One area that Wong and Julian Schillinger, Privé’s chief technology officer, saw was ripe for improvement when developing their platform was risk profiling. Traditionally, this involves a client answering a questionnaire, which the bank scores to produce a risk number. That number is then used in constructing the client portfolio, while the detailed information gathered in the questionnaire is discarded.

“Our approach is different,” says Schillinger. “We wanted to keep the details from the scoring process and expand the scope of useable information about the client, such as their trading history and how often they look at their portfolio. For example, trading history can tell you things like their currency or regional bias. Also, if the client looks at their portfolio every day, we can probably surmise that they may be worried about daily volatility, whereas if the same client looks at it once every six months, they are worried about long-term draw-down.” Privé wanted to automate the gathering and use of this information to build customised portfolios tailored to the individual client in the same way that a private banker might do manually for a very high-net-worth individual, but which had not been cost effective or scalable for less wealthy clients until then. 

To achieve this, Privé used an AI technique known as an ‘evolutionary algorithm’, which mimics a Darwinian survival-of-the-fittest approach to construct a portfolio most suited to the client.
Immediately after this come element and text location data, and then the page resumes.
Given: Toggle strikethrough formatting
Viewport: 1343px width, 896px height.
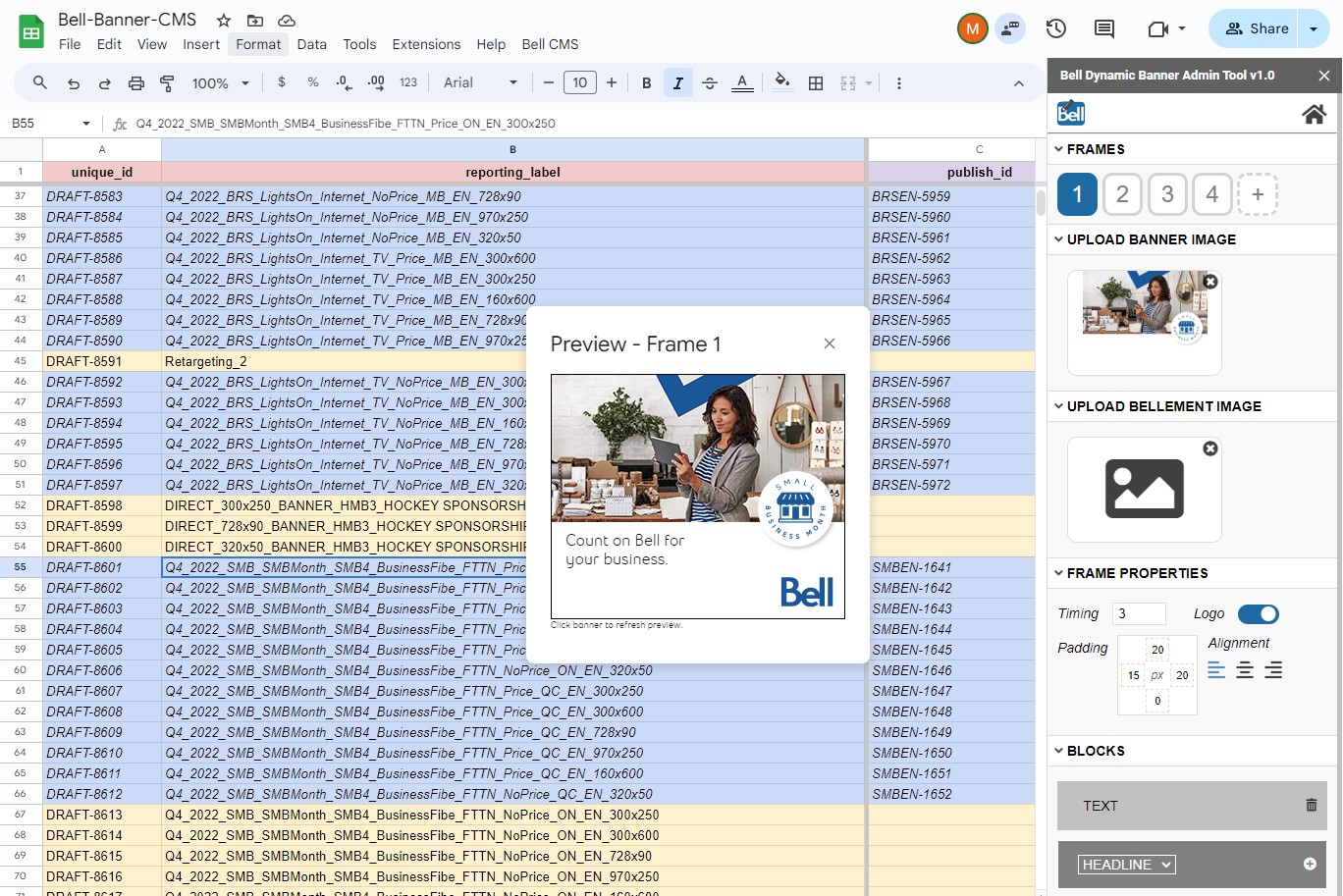Looking at the screenshot, I should [x=710, y=83].
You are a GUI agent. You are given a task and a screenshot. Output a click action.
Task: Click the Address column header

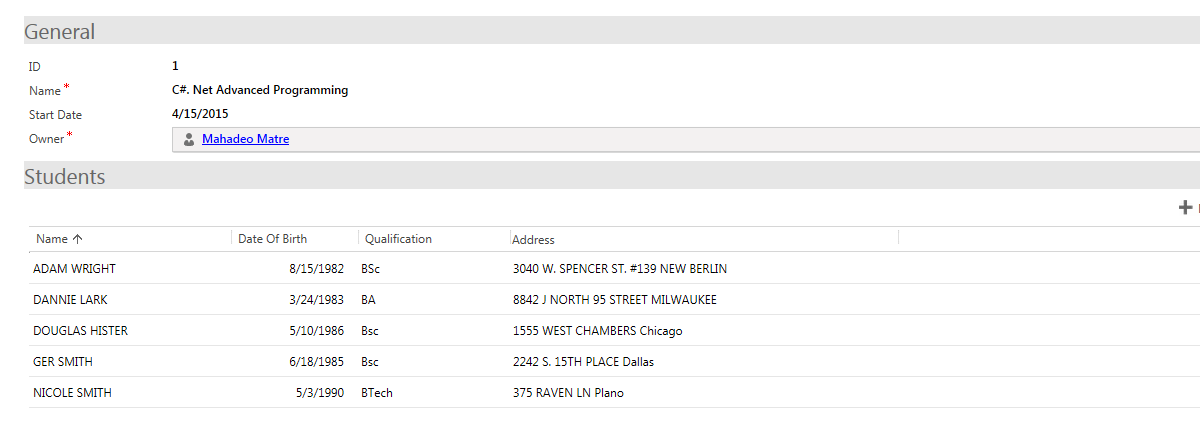pyautogui.click(x=533, y=240)
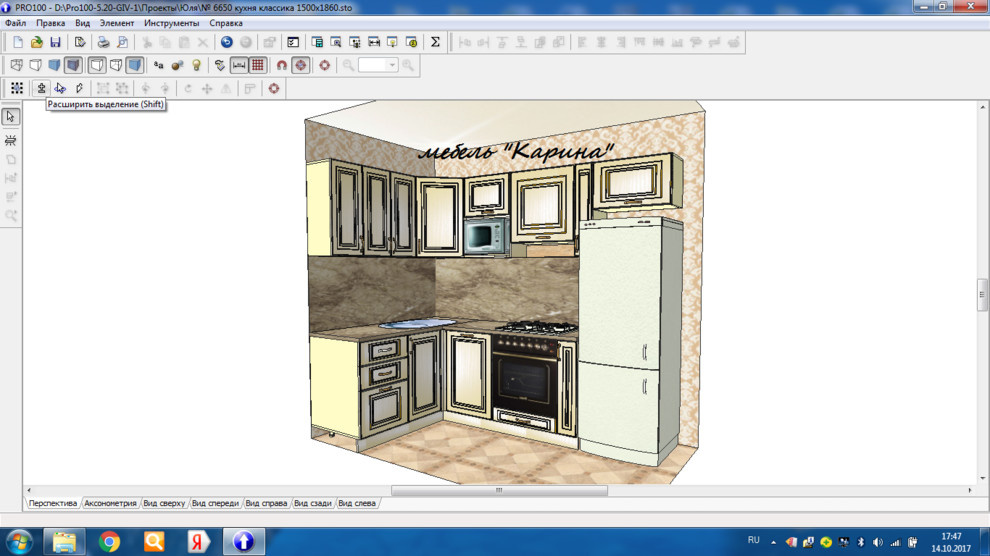Open Google Chrome from the taskbar
This screenshot has width=990, height=556.
pos(109,541)
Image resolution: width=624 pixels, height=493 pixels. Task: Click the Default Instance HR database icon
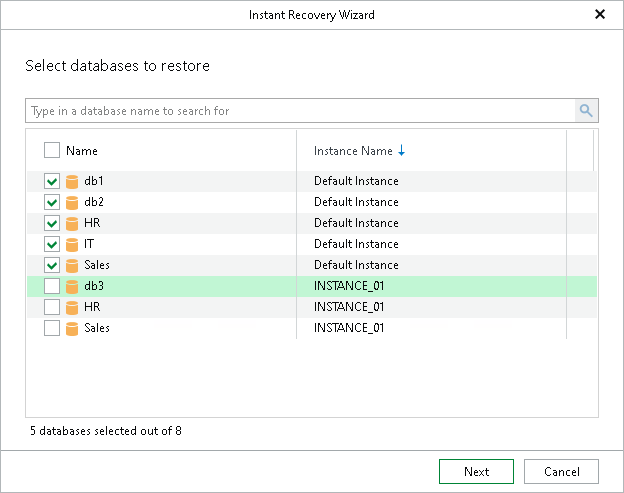click(72, 223)
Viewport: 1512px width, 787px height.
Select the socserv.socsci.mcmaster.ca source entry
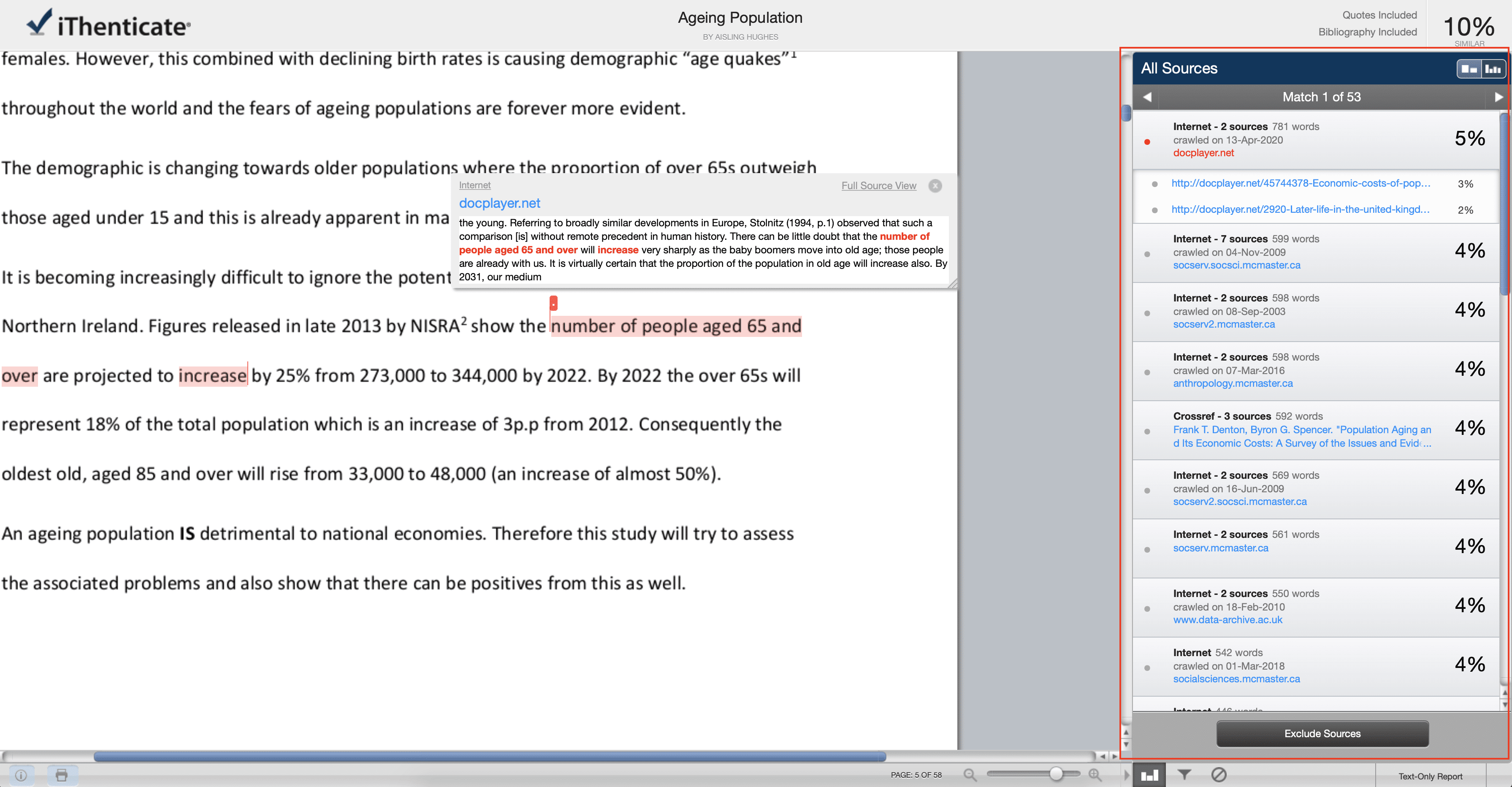[1315, 252]
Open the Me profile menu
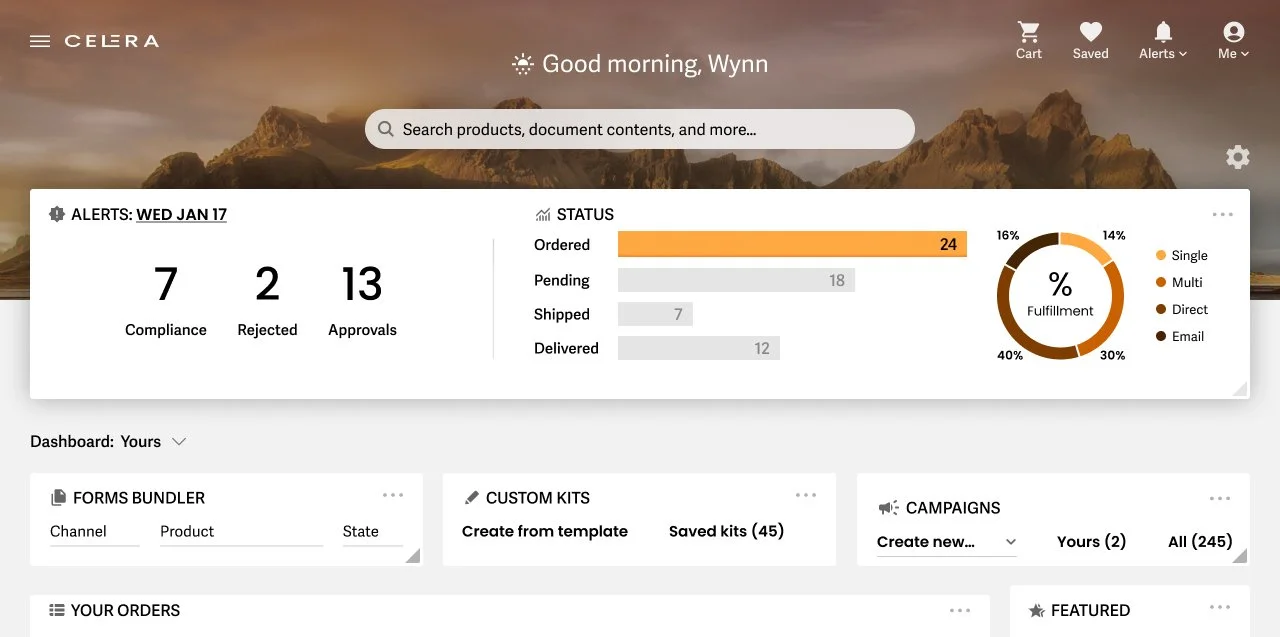Viewport: 1280px width, 637px height. click(1233, 40)
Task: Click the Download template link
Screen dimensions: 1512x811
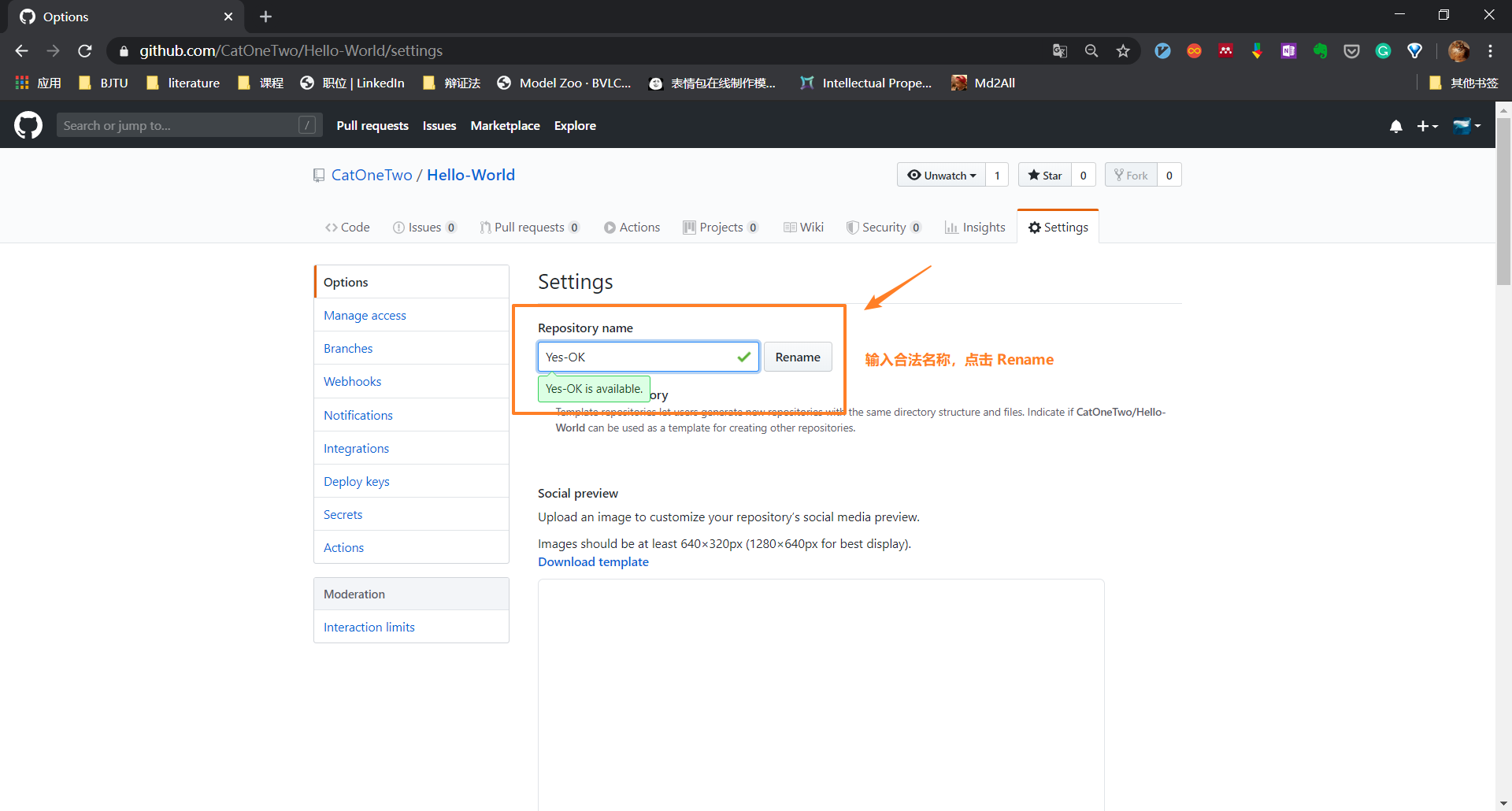Action: click(593, 562)
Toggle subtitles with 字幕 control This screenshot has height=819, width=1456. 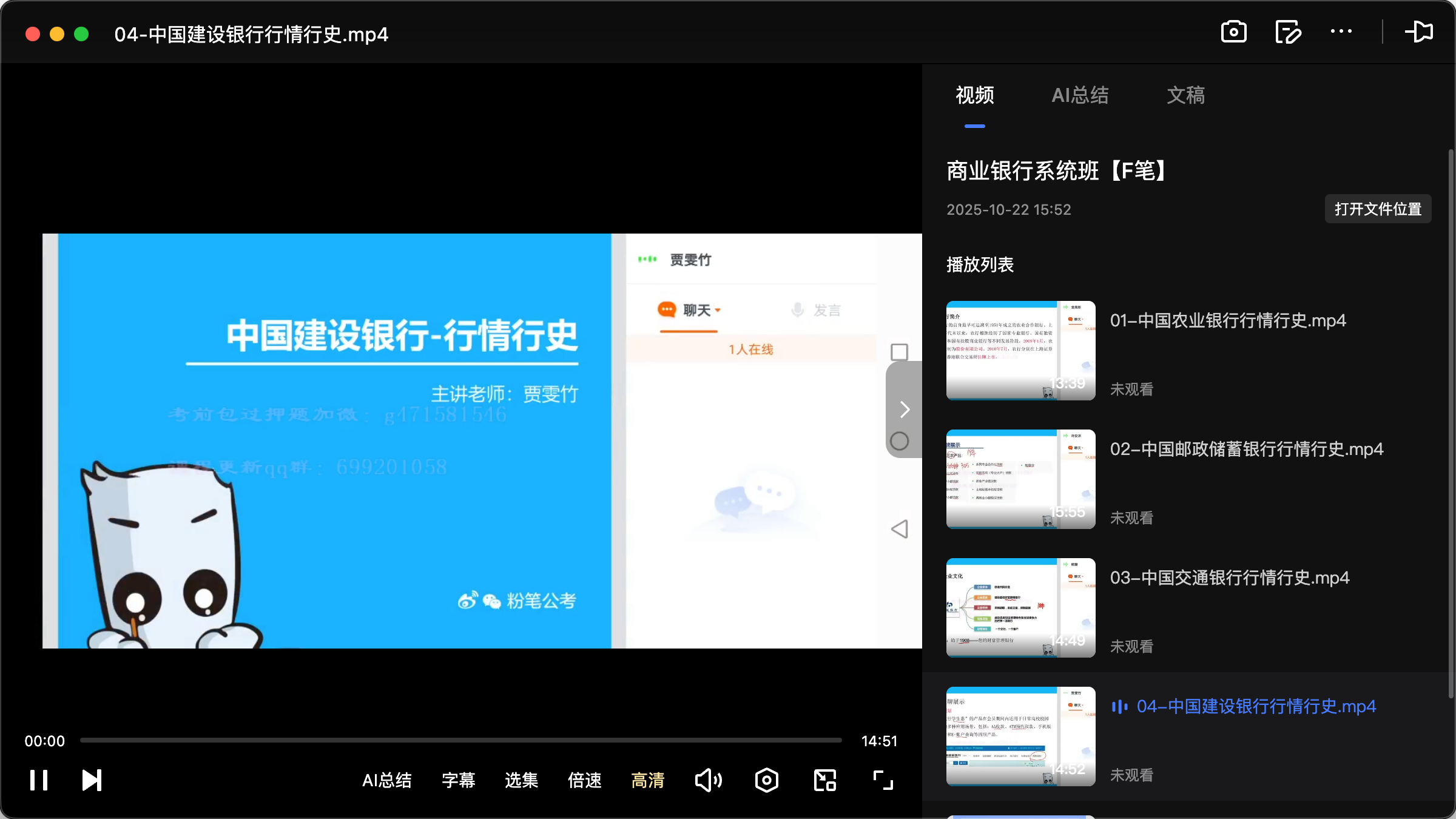[459, 780]
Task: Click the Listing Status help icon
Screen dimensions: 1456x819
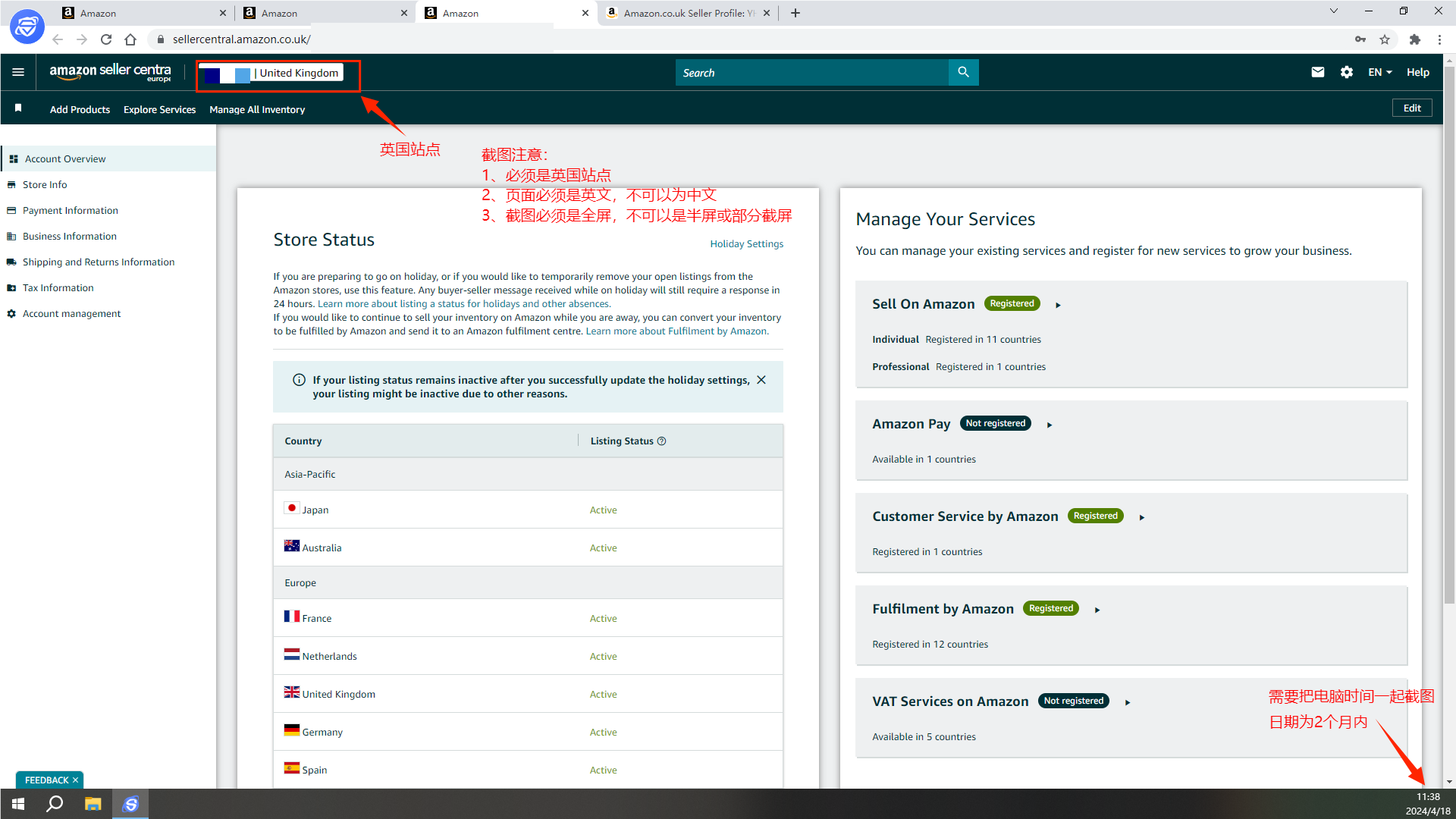Action: (x=661, y=441)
The process starts with a set of potential portfolios – that can include structured products – and evolves these towards an optimal portfolio using a fitness function to select the most promising examples at each stage. Unlike conventional approaches that optimise in a single dimension, typically risk and return, Privé’s algorithm can also incorporate many other factors, such as currency or regional preference and expected risk.

For example, Citi, an early adopter of digital technology wealth management and private banking, has built a tool dubbed Portfolio 360 with Privé, which helps its sales teams make recommendations to their clients. The tool can help clients monitor their stock holdings’ correlations and concentration to their investment portfolio, as well as assisting them in carrying out stress test analyses and rebalancing their portfolios.

Another high-profile user is AMTD Group in Hong Kong, which uses the platform for its financial planning services. And Privé has more than 1,700 financial advisers using its platform to manage over 40,000 client accounts in Asia and Europe. But the company is not resting on its laurels. It has a number of research and development projects underway, including the addition of an AI-based chatbot that will provide automated responses to client questions, and the addition of trade execution to its platform to enable users to retain the margin on trades used to rebalance portfolios.

Privé Managers has already made a strong impression in the region. A global investment bank that has assessed the platform says: “We were particularly impressed with the breadth of the Privé offering and the innovation displayed, as well as the scope across regulation, portfolio management, analytics and robo-advisory. Our financial adviser clients are using Privé to help target and advise their clients on customised and specific product ideas.